*Input material*
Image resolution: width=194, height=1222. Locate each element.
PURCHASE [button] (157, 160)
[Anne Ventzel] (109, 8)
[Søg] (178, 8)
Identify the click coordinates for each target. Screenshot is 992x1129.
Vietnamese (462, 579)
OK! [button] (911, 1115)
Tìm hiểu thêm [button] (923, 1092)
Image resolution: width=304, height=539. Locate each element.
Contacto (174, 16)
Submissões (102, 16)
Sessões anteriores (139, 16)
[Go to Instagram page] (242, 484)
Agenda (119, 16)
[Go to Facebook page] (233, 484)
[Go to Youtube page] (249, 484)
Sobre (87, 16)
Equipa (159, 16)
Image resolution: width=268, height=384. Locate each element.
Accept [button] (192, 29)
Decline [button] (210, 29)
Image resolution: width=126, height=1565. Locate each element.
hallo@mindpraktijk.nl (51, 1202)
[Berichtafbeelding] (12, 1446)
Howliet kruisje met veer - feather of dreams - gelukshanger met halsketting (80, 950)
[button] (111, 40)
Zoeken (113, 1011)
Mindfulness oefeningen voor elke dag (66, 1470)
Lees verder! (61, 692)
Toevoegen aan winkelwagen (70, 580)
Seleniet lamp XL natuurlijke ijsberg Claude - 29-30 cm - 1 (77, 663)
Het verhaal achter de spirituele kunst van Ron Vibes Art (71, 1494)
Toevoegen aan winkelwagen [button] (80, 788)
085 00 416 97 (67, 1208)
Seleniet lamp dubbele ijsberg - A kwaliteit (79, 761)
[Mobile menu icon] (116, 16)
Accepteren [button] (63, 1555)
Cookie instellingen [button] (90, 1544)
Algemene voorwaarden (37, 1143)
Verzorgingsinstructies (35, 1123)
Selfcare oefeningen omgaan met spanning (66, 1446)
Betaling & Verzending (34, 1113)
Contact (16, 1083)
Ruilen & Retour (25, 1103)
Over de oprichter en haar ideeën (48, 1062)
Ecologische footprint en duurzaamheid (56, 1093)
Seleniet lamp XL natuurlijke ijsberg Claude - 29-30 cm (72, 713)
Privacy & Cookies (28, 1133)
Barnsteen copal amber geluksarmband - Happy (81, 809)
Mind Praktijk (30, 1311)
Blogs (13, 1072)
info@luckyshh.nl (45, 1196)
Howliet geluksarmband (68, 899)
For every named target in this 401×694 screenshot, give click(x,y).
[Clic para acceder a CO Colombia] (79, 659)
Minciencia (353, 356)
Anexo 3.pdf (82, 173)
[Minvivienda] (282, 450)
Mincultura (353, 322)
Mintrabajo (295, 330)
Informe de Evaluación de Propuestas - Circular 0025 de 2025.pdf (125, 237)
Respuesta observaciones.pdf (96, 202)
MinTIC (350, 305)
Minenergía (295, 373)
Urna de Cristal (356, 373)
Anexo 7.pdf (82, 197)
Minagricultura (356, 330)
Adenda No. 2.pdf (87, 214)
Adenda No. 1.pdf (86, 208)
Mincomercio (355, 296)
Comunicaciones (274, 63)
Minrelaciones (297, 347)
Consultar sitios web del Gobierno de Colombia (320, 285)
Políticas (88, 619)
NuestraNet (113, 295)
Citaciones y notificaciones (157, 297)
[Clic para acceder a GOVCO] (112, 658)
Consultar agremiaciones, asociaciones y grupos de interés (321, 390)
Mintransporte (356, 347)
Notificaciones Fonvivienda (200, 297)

*Short task*
Rewrite everything from the entry containing "Seleniet lamp XL natuurlijke ijsberg Claude - 29-30 cm (72, 713)" down to the one containing "Howliet geluksarmband (68, 899)", changing "geluksarmband" to "armband" and leaving all else as it stands.

*Problem solution*
Seleniet lamp XL natuurlijke ijsberg Claude - 29-30 cm (72, 713)
Privacy & Cookies (28, 1133)
Barnsteen copal amber armband - Happy (81, 809)
Mind Praktijk (30, 1311)
Blogs (13, 1072)
info@luckyshh.nl (45, 1196)
Howliet armband (68, 899)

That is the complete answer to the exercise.